**Wymagania zadania**
Wypisz bez zmian wiersze od początku pozycji do wiersza zawierającego „Looking at the screenshot, I should [x=699, y=719].”, łącznie z nim.

[Zapisy lokalizacji słów i elementów]
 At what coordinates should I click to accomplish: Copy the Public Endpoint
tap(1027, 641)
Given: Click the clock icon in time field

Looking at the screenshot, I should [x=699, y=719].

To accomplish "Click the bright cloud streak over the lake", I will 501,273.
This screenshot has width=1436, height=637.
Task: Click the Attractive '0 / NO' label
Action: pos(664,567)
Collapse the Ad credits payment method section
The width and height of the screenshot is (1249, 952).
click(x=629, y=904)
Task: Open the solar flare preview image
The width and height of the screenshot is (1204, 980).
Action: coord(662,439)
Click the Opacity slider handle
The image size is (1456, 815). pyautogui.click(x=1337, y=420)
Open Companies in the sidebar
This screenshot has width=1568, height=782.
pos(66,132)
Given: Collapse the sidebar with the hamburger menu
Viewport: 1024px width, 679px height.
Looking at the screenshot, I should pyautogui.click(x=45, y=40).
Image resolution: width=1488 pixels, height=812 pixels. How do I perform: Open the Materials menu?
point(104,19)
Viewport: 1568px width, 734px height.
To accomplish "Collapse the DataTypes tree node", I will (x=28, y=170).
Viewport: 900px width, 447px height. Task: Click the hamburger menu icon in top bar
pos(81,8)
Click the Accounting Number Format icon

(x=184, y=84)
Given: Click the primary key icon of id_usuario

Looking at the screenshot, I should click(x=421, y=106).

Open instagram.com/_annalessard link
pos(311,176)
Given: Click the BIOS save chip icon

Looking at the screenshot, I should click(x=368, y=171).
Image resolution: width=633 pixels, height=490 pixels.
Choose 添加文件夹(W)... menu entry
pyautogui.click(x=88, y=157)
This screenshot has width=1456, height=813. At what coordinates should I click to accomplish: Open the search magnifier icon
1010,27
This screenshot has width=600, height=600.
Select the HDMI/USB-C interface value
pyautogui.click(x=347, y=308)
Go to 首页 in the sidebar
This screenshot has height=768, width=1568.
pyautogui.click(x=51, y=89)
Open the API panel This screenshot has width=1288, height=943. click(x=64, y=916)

**Wynik zadania**
 At what coordinates should I click to accomplish: Copy the Public Endpoint
tap(1027, 641)
Given: Click the clock icon in time field

Looking at the screenshot, I should [x=699, y=719].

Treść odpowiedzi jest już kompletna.